## INSTRUCTIONS TO FOLLOW
Put every line of the items below into a Markdown table with the columns Number and Line, one row per line. Skip blank lines and leave the picture out.

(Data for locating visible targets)

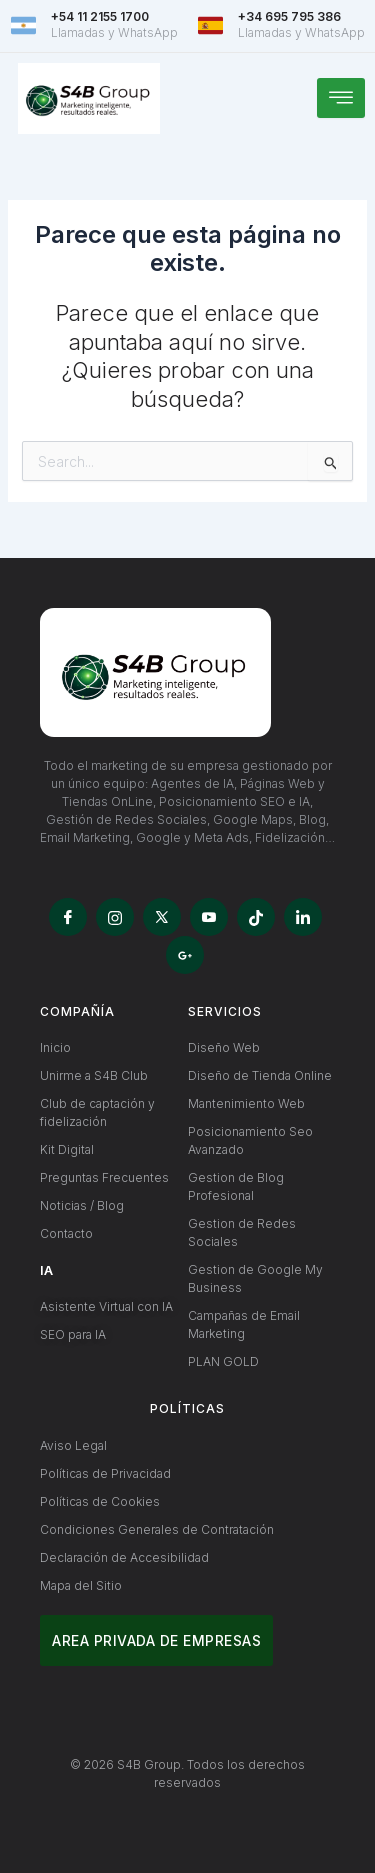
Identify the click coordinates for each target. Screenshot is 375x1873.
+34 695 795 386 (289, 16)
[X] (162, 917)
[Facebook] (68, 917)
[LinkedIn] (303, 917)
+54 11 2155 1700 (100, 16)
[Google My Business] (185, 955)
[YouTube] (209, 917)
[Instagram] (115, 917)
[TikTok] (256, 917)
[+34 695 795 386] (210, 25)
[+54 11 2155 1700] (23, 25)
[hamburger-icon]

## SOLUTION TO THIS TASK
| Number | Line |
|---|---|
| 1 | Identify the click coordinates for each target. Screenshot is 375x1873. |
| 2 | +34 695 795 386 (289, 16) |
| 3 | [X] (162, 917) |
| 4 | [Facebook] (68, 917) |
| 5 | [LinkedIn] (303, 917) |
| 6 | +54 11 2155 1700 (100, 16) |
| 7 | [Google My Business] (185, 955) |
| 8 | [YouTube] (209, 917) |
| 9 | [Instagram] (115, 917) |
| 10 | [TikTok] (256, 917) |
| 11 | [+34 695 795 386] (210, 25) |
| 12 | [+54 11 2155 1700] (23, 25) |
| 13 | [hamburger-icon] |